**Page**:
_ _ _ _ _

The Fool in his fish-skin cloak


Today is a rainy ferrywoman day, so I leave you with a snip from The Book of the Red King, as I will be working on it when I return, and also a bit of the pleasantly obsessed fairy painter, John Anster Fitzgerald (courtesy of Wikimedia Commons), in honor of the brave snowdrops and crocuses in the yard. Perhaps it would be sweet to be so obsessed with fairies as John Anster Fitzgerald was, to flit to another realm where things like the Brussels attacks and the Lahore Easter bombings do not happen. But then, even in Faerie, the Queen must pay a tithe to hell, and she prefers her tithe to be human...

So here's a poem with a bit of fairy glamour, the subject being the Fool's beloved, Precious Wentletrap. This one was originally in Yew Journal, and was picked up by Shirl Sazynski for her future anthology, Persephone's Kiss.


THE WENTLETRAP MYSTERY


Who is the Princess Wentletrap?

_ _ _ _ _

**Requirements**:
1. According to the post, why does the writer share a snip from The Book of the Red King today?
2. Do these statements agree with the post? (a) The poem about Precious Wentletrap first appeared in Yew Journal. (b) Shirl Sazynski picked up the poem for an anthology that has already come out. (c) In Faerie, the Queen prefers her tithe to hell to be human.

**Recorded data**:

_ _ _ _ _

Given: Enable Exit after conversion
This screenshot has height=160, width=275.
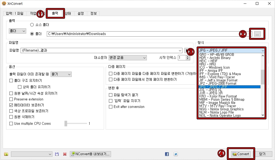Looking at the screenshot, I should [x=110, y=107].
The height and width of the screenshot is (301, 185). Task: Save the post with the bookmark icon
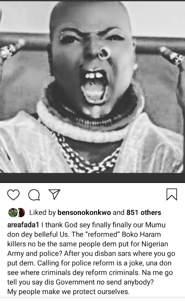[172, 194]
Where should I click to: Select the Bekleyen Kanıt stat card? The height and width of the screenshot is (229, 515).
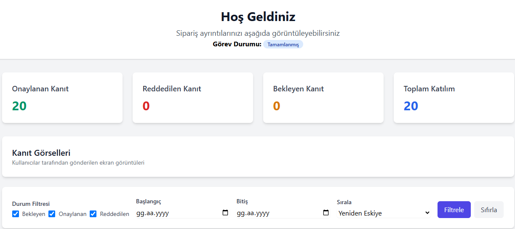point(323,98)
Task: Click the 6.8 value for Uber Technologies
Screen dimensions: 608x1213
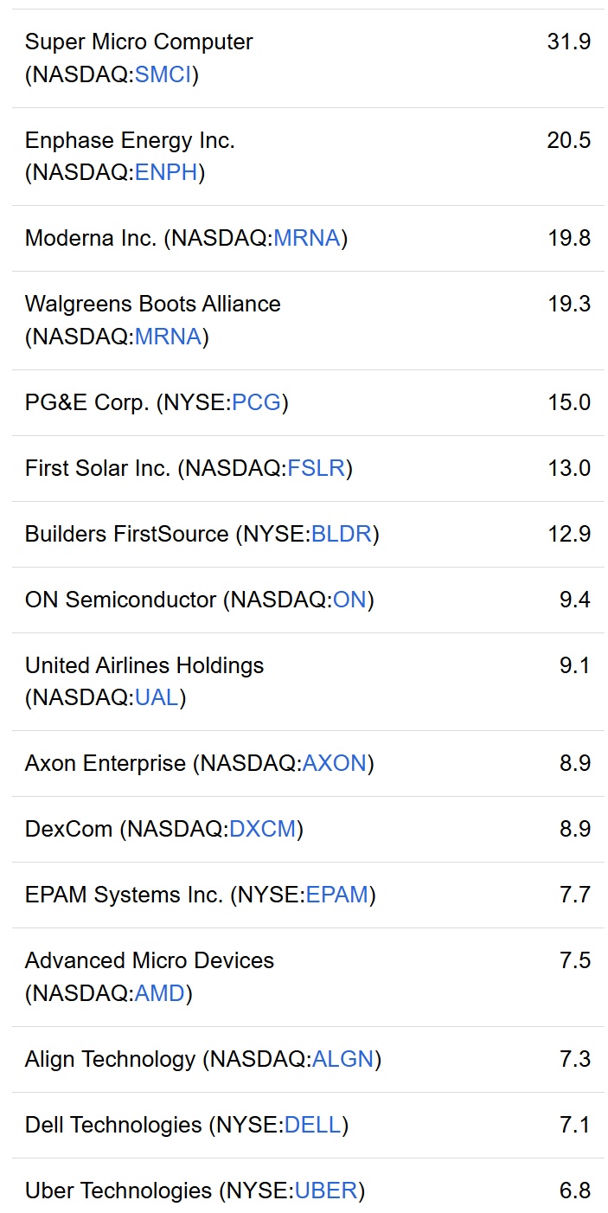Action: click(574, 1191)
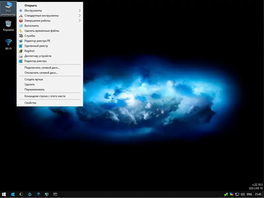Open the command prompt icon in taskbar
Image resolution: width=264 pixels, height=198 pixels.
[x=55, y=194]
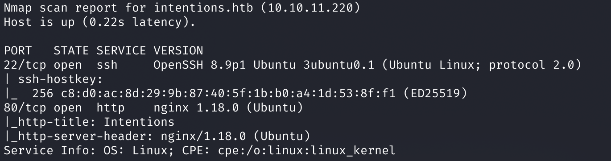Click the http-server-header line
The width and height of the screenshot is (611, 161).
[x=157, y=136]
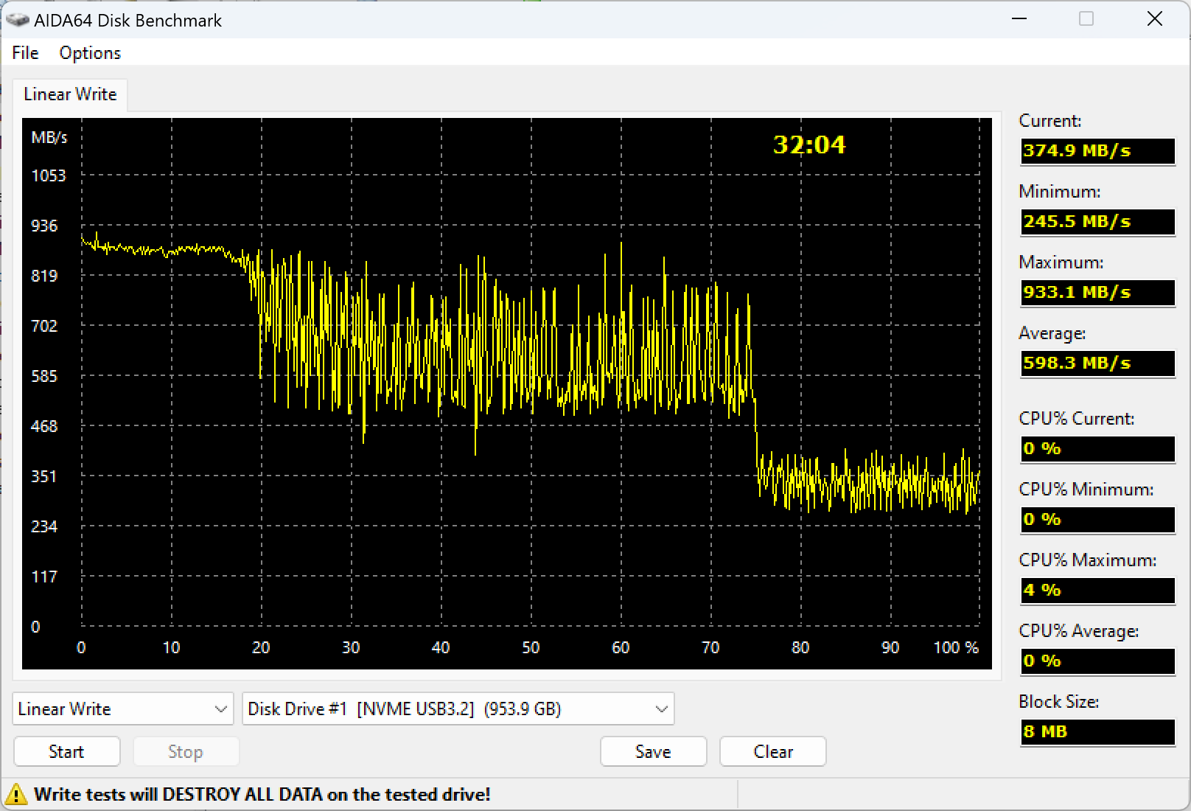Click the CPU% Maximum 4 % readout
The width and height of the screenshot is (1191, 811).
[1097, 590]
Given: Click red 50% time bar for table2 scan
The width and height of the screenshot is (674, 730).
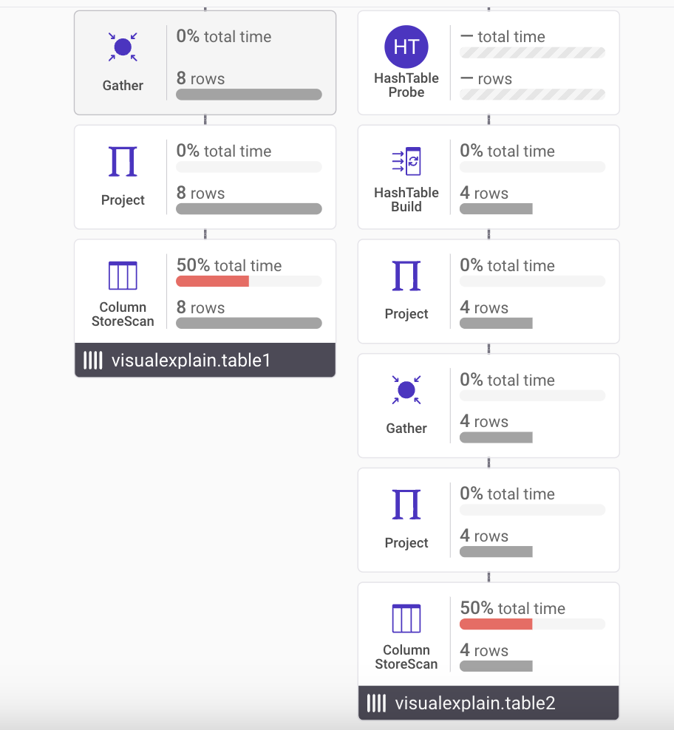Looking at the screenshot, I should pos(496,624).
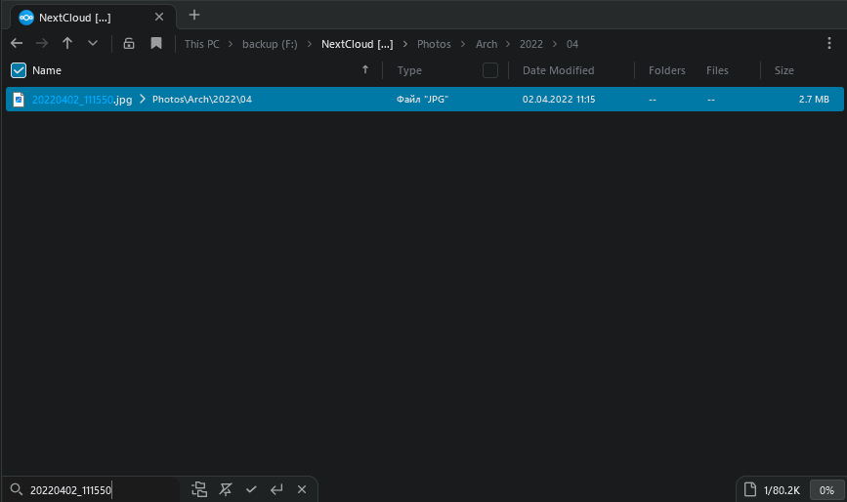Go up one folder level
This screenshot has width=847, height=502.
[67, 43]
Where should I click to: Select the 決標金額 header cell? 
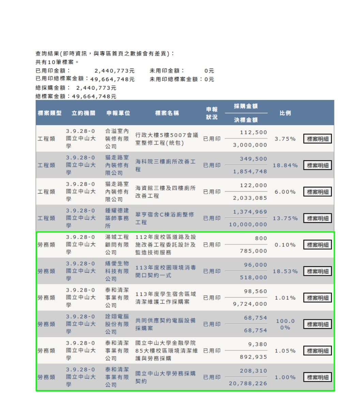(246, 120)
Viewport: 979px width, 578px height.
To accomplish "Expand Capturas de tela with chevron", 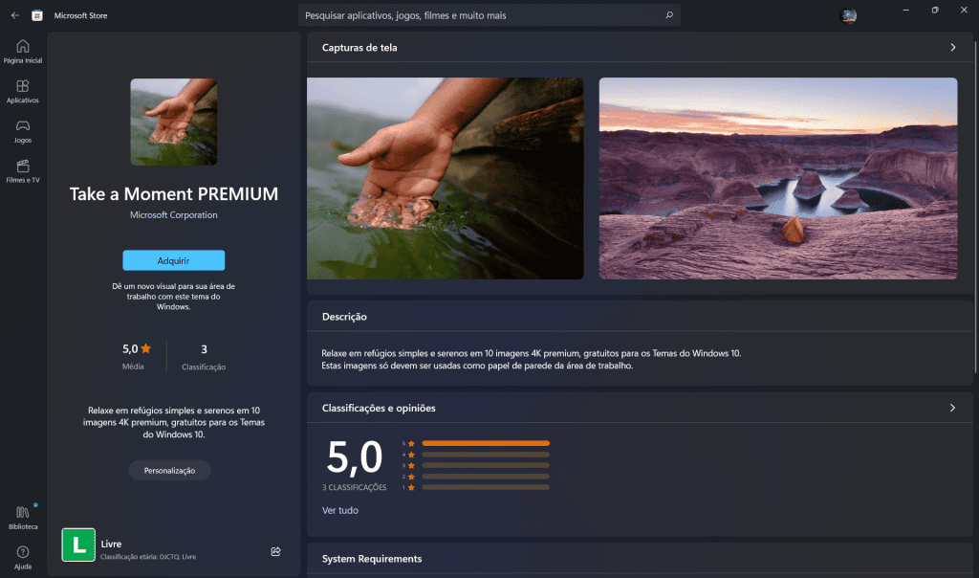I will pyautogui.click(x=953, y=48).
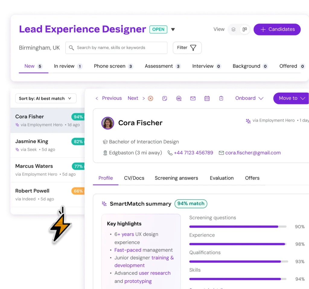Switch view to stacked list layout
Image resolution: width=309 pixels, height=289 pixels.
point(234,29)
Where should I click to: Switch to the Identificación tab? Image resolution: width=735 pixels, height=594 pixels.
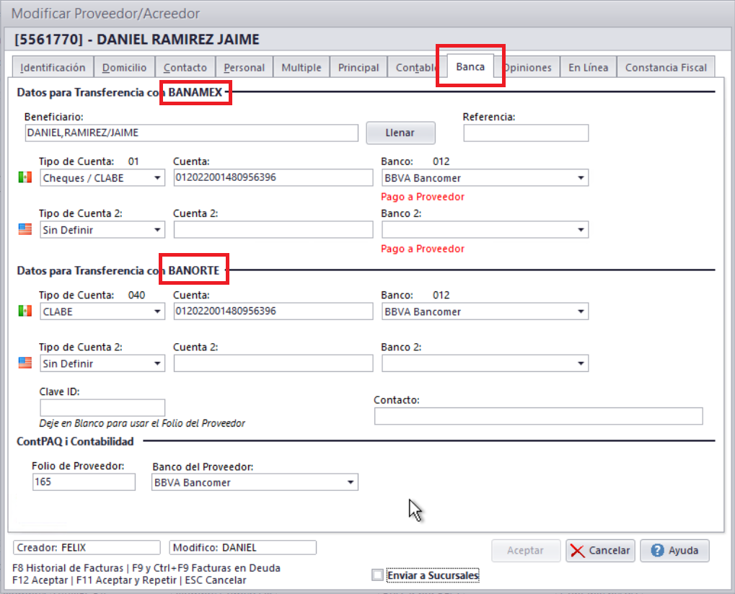click(x=53, y=67)
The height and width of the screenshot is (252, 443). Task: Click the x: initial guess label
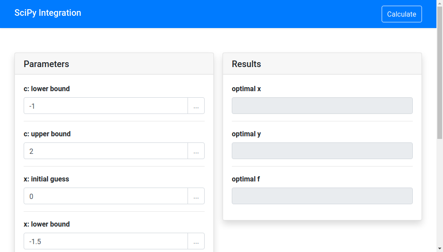click(x=46, y=179)
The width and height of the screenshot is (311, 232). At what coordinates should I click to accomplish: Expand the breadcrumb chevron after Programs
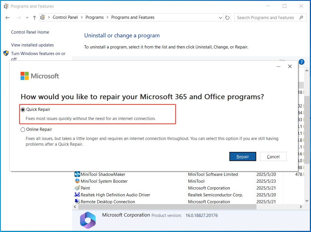[x=107, y=17]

_ _ _ _ _

**Answers to the exercise**:
1. The writer will be working on The Book of the Red King after returning, so a snip from it is left for readers on this rainy ferrywoman day.

2.
(a) Yes: "This one was originally in Yew Journal."
(b) No: "picked up by Shirl Sazynski for her future anthology, Persephone's Kiss."
(c) Yes: "the Queen must pay a tithe to hell, and she prefers her tithe to be human."